**TEXT SEGMENT:**
Start of Block

Those Who Love, A Biographical Novel of Abigail and John Adams, Irving Stone, Doubleday & Company, 1965, 647 pp
A People's History of the United States, Howard Zinn, Harper & Row, 2015, 688 pp
Today I have two related reviews for you, because the first book led me to the next. I am ranting and I warn you that these are not cheerful reviews.
Those Who Love was the #6 bestseller of 1965 and took me eight days to read. Though it has a slant, Irving Stone did give a picture of the dreams and ideals of this couple as English settlers in Massachusetts. John Adams's dedication to create a balanced government of three branches that would ensure a true democracy was based on deep study of England and the history of other countries. He was trained as a lawyer, he put his wife through much hardship, she was a strong and understanding companion. He became the second President of the new nation, after George Washington, and already the Bill of Rights and the Constitution, on which he worked tirelessly with the Founding Fathers, was cracking at the seams.
The problem was they did not address all the issues. Only men who owned a certain amount of property could vote. The Adamses were not rich, they probably only squeaked by property-wise. They were not in favor of slavery but to get all the colonies to agree on the Constitution, compromise was in order. The rights of Native Americans, slaves, women and the workers of the new country upon whose shoulders the edifice stood, were left out.

End of Block

**EXERCISE 1:** Return everything in the book review from "Those Who Love, A" down to "not cheerful reviews.", copied word for word.
**EXERCISE 2:** Translate this sentence from the book review into Spanish: "Only men who owned a certain amount of property could vote."
**EXERCISE 3:** Extend the book review beyond its final sentence, keeping to the same subject and tone.

**EXTRACTED INFORMATION:**
Start of Block

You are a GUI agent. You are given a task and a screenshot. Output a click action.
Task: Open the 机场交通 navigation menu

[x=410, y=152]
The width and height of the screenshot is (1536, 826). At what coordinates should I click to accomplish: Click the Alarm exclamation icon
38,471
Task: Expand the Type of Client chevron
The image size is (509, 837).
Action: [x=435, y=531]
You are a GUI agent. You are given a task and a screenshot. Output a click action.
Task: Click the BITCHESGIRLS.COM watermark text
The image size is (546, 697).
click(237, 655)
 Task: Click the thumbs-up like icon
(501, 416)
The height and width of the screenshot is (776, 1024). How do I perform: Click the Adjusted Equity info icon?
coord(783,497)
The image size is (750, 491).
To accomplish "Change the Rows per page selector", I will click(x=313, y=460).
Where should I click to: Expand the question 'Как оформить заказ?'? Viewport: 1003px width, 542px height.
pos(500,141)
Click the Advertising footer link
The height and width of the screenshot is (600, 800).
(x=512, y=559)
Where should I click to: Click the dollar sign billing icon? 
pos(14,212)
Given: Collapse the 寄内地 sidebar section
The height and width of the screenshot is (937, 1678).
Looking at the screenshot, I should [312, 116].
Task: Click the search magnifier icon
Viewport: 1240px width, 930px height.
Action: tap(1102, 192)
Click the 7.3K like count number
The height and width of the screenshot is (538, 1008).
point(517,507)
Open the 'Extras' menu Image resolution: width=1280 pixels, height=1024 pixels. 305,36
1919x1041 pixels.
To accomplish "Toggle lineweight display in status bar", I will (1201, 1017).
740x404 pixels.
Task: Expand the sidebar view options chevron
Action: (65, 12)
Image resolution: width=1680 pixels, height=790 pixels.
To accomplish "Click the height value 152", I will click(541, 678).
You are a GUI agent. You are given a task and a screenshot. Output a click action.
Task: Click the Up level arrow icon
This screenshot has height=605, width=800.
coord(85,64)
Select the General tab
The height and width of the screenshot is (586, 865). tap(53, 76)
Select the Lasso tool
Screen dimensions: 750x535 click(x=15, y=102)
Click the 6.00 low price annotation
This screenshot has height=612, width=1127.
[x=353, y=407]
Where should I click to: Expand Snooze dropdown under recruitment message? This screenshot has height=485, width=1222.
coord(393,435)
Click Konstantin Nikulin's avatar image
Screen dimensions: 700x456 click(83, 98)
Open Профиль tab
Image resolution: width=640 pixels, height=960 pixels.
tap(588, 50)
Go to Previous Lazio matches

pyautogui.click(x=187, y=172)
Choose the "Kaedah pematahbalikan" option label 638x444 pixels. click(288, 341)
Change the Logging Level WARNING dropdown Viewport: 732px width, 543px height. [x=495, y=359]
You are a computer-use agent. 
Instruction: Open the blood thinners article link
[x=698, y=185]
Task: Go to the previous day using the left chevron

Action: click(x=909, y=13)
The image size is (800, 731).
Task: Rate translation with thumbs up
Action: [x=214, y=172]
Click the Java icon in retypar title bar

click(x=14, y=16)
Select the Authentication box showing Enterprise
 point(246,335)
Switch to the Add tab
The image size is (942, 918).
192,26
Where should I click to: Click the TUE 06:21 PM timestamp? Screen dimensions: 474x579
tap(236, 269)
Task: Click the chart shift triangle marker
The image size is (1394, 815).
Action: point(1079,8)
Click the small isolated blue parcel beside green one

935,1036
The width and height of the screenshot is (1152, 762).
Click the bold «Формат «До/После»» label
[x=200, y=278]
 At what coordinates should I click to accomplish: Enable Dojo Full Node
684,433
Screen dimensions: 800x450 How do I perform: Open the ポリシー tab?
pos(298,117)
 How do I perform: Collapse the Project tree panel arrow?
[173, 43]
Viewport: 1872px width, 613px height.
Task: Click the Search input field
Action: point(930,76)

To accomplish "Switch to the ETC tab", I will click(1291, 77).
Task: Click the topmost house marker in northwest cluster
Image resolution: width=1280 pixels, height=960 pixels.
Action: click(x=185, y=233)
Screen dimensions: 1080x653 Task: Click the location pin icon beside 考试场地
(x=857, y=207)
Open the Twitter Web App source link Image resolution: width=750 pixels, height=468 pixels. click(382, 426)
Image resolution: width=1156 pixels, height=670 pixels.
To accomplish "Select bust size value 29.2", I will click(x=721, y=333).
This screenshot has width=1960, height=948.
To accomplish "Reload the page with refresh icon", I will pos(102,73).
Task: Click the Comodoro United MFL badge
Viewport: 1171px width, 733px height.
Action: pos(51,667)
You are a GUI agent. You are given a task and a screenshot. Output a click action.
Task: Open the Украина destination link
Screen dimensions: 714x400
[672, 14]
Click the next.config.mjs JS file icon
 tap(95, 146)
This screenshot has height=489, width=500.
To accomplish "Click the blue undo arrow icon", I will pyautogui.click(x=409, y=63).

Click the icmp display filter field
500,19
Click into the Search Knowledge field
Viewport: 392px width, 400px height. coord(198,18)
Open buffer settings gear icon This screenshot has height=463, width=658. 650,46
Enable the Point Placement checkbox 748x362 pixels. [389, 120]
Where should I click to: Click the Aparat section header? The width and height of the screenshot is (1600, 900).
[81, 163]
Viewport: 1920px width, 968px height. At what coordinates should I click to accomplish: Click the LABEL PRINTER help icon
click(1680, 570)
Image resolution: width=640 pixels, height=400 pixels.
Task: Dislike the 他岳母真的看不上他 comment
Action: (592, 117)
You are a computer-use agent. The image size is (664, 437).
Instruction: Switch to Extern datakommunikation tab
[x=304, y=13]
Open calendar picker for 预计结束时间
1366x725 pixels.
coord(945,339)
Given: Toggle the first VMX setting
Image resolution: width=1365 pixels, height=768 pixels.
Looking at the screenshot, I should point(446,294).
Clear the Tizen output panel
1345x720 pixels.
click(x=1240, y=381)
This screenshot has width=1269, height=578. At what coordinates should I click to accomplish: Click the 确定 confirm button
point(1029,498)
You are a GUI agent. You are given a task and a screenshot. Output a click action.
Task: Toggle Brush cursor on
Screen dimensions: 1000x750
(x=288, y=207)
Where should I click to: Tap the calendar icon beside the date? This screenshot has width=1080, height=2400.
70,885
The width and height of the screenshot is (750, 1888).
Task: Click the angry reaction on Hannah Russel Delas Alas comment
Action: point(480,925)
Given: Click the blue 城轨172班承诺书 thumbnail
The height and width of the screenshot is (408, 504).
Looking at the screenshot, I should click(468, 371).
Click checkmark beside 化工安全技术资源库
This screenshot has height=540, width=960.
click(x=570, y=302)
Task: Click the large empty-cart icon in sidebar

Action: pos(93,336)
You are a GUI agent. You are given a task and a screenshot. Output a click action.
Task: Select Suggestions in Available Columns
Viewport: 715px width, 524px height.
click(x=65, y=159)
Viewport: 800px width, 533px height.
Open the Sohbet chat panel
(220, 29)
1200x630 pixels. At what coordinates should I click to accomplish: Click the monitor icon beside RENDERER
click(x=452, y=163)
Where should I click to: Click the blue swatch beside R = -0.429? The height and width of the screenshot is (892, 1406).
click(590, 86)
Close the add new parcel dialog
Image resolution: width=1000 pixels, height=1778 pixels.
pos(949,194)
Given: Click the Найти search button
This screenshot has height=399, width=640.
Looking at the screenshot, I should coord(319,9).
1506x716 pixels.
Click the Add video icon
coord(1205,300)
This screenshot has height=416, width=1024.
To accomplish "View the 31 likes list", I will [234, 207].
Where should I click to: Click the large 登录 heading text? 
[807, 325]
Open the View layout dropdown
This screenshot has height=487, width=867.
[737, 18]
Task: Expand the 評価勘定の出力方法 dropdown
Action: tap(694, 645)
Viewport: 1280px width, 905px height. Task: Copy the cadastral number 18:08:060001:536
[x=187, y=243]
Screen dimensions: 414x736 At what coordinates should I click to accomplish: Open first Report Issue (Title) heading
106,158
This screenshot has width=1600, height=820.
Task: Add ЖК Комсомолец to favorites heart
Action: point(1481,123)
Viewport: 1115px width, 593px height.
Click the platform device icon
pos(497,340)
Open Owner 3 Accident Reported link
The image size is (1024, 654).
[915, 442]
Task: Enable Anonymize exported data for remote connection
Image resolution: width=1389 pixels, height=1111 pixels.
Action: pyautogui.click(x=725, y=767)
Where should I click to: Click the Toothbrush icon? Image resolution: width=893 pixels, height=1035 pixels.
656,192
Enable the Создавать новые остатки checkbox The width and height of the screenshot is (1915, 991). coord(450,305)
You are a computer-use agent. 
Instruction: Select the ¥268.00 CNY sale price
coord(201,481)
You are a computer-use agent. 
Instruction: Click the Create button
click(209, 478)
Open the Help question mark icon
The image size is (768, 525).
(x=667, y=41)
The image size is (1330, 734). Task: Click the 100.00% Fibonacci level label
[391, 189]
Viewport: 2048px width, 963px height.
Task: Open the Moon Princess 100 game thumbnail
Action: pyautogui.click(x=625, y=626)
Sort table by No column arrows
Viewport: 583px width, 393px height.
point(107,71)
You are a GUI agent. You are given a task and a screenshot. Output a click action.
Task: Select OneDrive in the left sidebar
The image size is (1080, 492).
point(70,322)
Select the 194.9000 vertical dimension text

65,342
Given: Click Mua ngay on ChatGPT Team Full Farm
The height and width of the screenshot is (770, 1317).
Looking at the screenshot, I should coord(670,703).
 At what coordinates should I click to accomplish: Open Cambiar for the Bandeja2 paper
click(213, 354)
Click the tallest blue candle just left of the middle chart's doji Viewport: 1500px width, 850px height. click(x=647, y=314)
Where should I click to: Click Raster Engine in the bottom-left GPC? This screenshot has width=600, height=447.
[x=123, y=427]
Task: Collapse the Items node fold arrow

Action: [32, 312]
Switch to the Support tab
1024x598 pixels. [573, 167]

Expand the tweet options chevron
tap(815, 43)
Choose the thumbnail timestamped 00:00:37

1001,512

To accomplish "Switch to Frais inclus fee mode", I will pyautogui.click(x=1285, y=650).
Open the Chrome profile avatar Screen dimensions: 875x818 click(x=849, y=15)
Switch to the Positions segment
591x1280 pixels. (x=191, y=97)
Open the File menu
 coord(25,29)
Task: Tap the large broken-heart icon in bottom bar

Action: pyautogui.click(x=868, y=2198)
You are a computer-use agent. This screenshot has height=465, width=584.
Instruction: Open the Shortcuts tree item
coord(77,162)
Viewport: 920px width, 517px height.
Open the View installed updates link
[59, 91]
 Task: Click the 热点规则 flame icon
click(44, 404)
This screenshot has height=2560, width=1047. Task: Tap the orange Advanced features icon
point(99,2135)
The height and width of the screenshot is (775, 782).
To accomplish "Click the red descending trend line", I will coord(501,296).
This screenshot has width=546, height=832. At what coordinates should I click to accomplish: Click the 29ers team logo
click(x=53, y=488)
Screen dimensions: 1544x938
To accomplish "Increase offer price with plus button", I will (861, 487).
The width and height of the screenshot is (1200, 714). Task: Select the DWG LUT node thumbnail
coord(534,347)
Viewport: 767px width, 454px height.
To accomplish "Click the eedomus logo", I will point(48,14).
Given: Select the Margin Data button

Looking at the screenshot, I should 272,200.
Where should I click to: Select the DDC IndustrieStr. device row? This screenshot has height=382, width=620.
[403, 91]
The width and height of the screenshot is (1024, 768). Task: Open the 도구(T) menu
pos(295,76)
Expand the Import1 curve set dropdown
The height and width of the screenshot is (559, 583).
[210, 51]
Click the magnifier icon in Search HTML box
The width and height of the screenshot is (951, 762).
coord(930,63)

End of Block

**WRITTEN REPLY 1:**
Those Who Love, A Biographical Novel of Abigail and John Adams, Irving Stone, Doubleday & Company, 1965, 647 pp
A People's History of the United States, Howard Zinn, Harper & Row, 2015, 688 pp
Today I have two related reviews for you, because the first book led me to the next. I am ranting and I warn you that these are not cheerful reviews.

**WRITTEN REPLY 2:** Solo los hombres que poseían cierta cantidad de propiedades podían votar.

**WRITTEN REPLY 3:**
I suppose that this is the trouble with a certain kind of idealist. They do not see or understand the 99% of humanity who do most of the work. To understand more about how we got to today, in the middle of a pandemic with a Federal government and a complete idiot of a President who appear to have no idea what they are doing, I decided to read the Howard Zinn book. In fact, I learned that John Adams was up against more than he knew.
I read
A People's History of the United States by taking one chapter a day. It took me 25 days and some of it was a slog. He is not the greatest writer.
He does, however, tell the story of the forming and building of the American Empire from a different slant than Irving Stone; also a different slant than kids in school used to get in their American history studies.
In every chapter he contrasts the unrelenting drive of the monied class for expansion, growth, progress and more wealth with the realities of the lower classes. The crimes of our country are really no different than the crimes of any empire building country throughout history.
From reading historical fiction and also the Will Durant history books, I have been aware of what gets done when a nation has that drive towards power and aligns government with finance to achieve those aims. Since I was raised and educated to see America as the best and greatest country in the world, I don't think I ever until now truly confronted what my country has wrought to create that reputation. (I am also aware that not everyone would agree with what I am saying here.)
The other main point of Zinn's book is that the oppressed, be they Native Americans, women, Blacks, workers, immigrants or the people of other countries we have stolen land from or filled with our military bases or plundered for natural resources, will always tend to fight back. It might be inspiring to think that way, well actually it is. I, however, was left with the feeling that capitalism always wins, that our government is still allied with business and the rich, as it has been from its founding.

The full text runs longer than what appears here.